WHAT TO DO → Only the lines from the one containing "Task: Collapse the" to the end of the data below belong in the answer, each repeated exactly; no pictures.

[Stored records]
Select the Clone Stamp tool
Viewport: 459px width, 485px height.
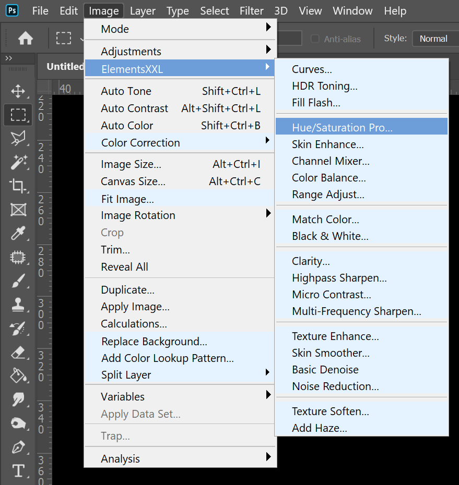18,305
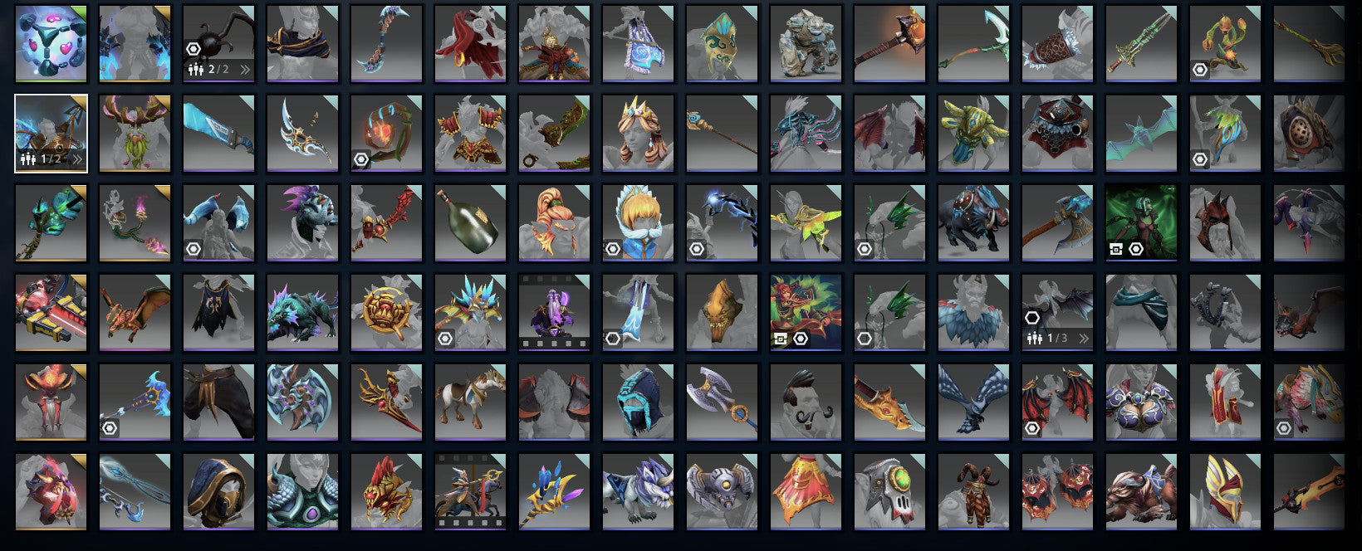Click the bundle people icon beside the 1/3 counter
Viewport: 1362px width, 551px height.
coord(1034,338)
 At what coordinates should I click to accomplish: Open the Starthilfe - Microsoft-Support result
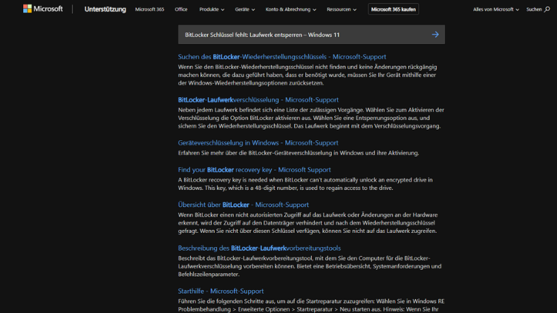[221, 291]
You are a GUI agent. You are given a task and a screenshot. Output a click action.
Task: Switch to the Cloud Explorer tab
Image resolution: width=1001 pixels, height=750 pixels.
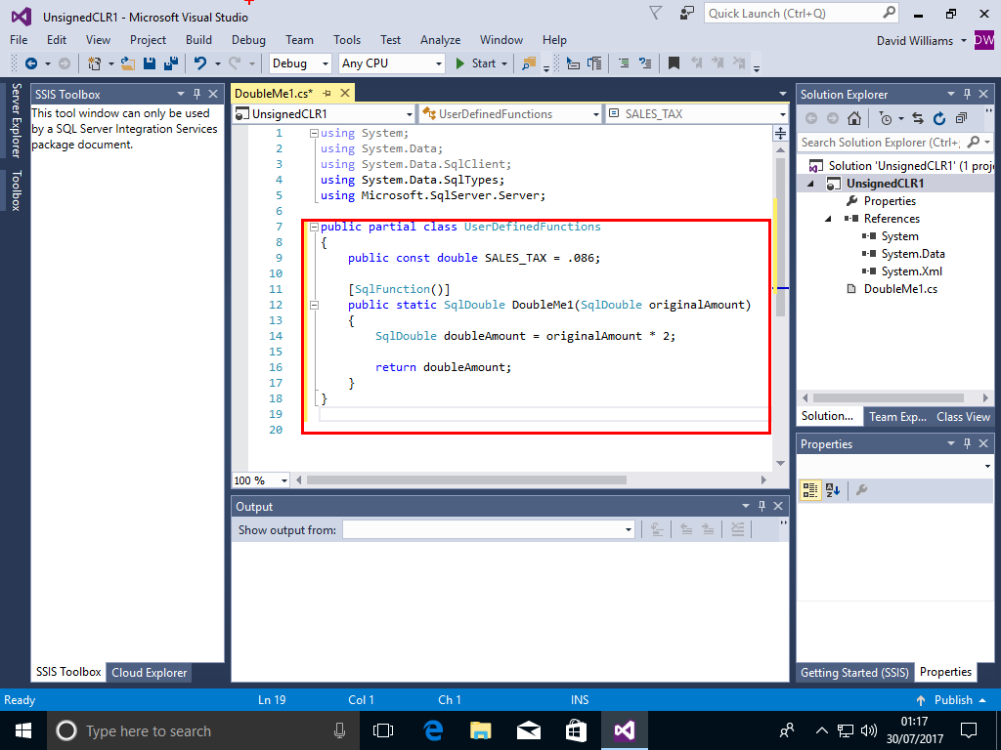(x=149, y=672)
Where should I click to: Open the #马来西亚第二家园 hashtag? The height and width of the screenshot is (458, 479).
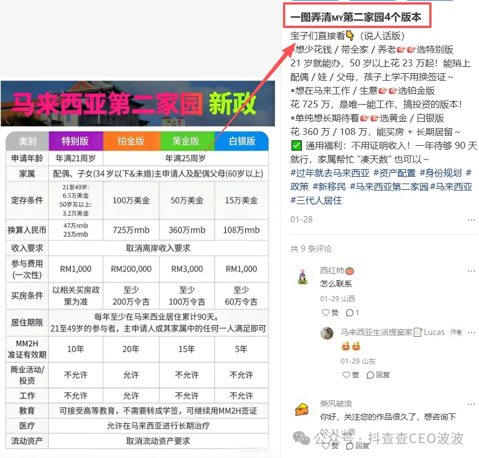pos(392,186)
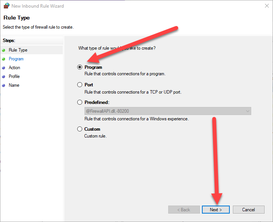Click the blue bullet beside Profile step
Screen dimensions: 273x222
[4, 76]
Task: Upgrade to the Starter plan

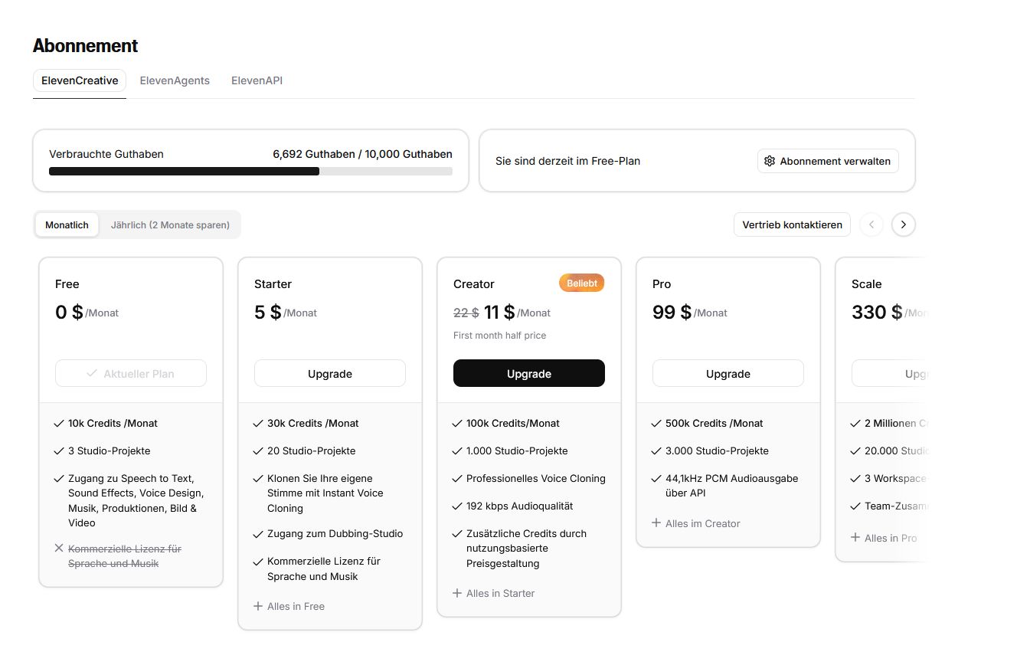Action: [x=329, y=374]
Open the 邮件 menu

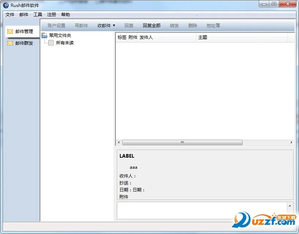24,15
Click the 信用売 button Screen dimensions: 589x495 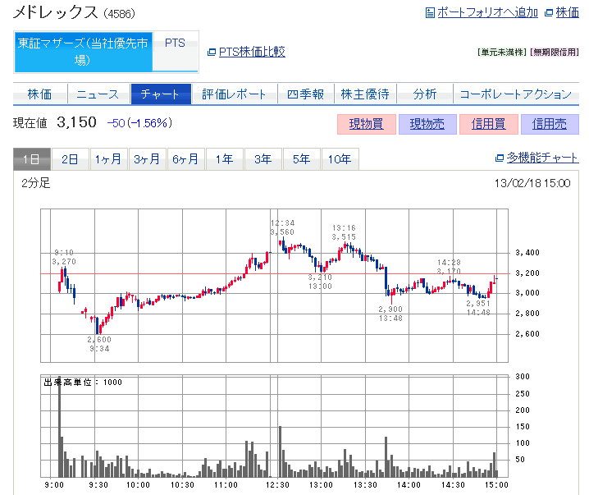pyautogui.click(x=550, y=124)
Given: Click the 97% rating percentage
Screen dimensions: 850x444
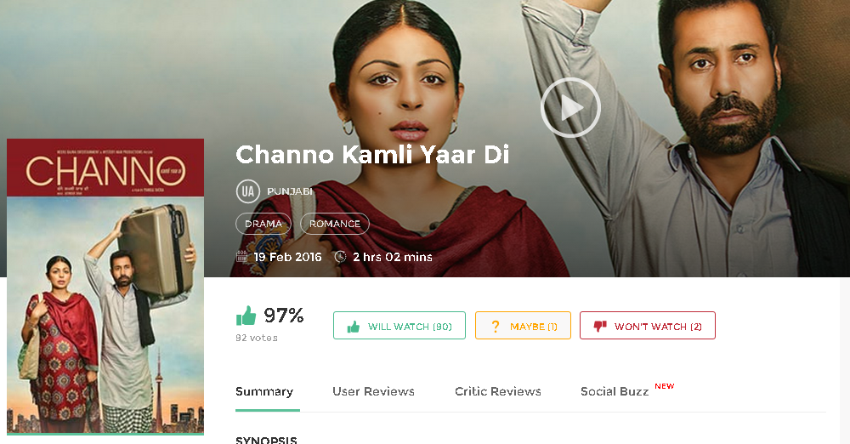Looking at the screenshot, I should 284,316.
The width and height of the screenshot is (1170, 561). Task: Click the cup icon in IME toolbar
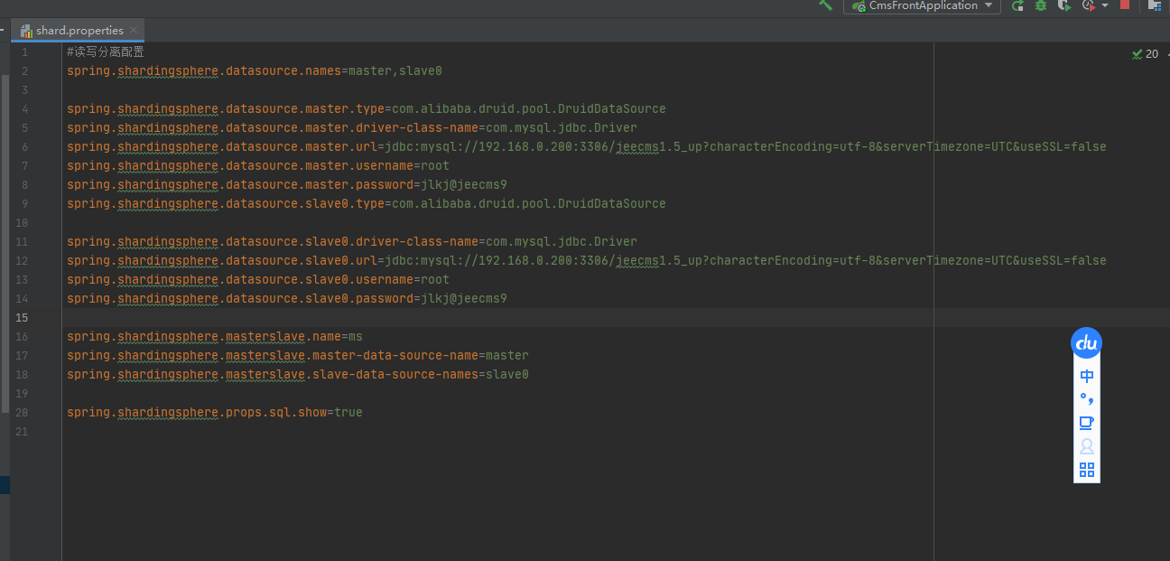(x=1087, y=422)
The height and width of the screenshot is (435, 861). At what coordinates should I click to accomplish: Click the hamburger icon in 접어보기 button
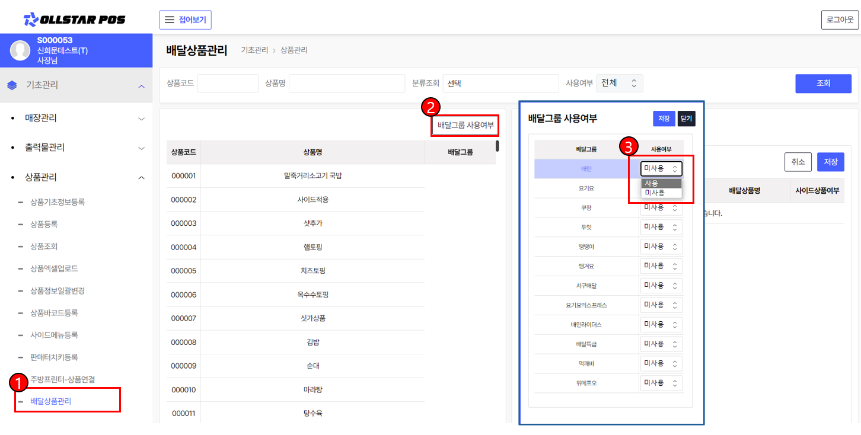tap(169, 20)
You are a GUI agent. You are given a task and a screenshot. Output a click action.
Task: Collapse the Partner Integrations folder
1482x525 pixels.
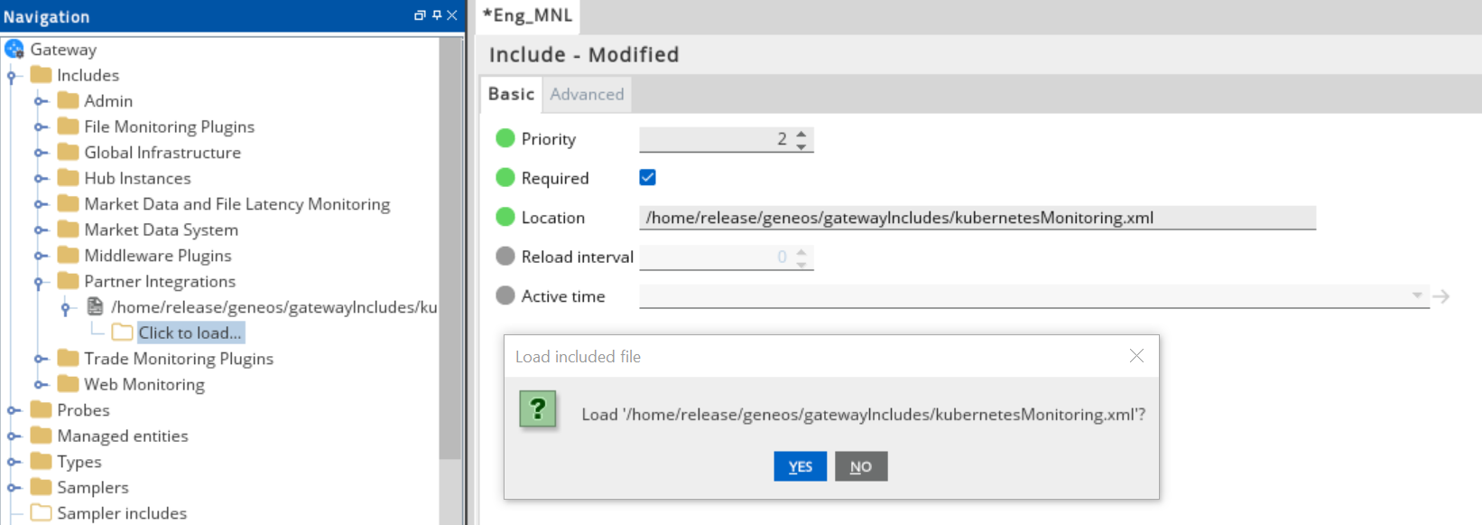(39, 282)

OUTPUT BELOW →
Task: Collapse the Partner Integrations folder
1482x525 pixels.
(39, 282)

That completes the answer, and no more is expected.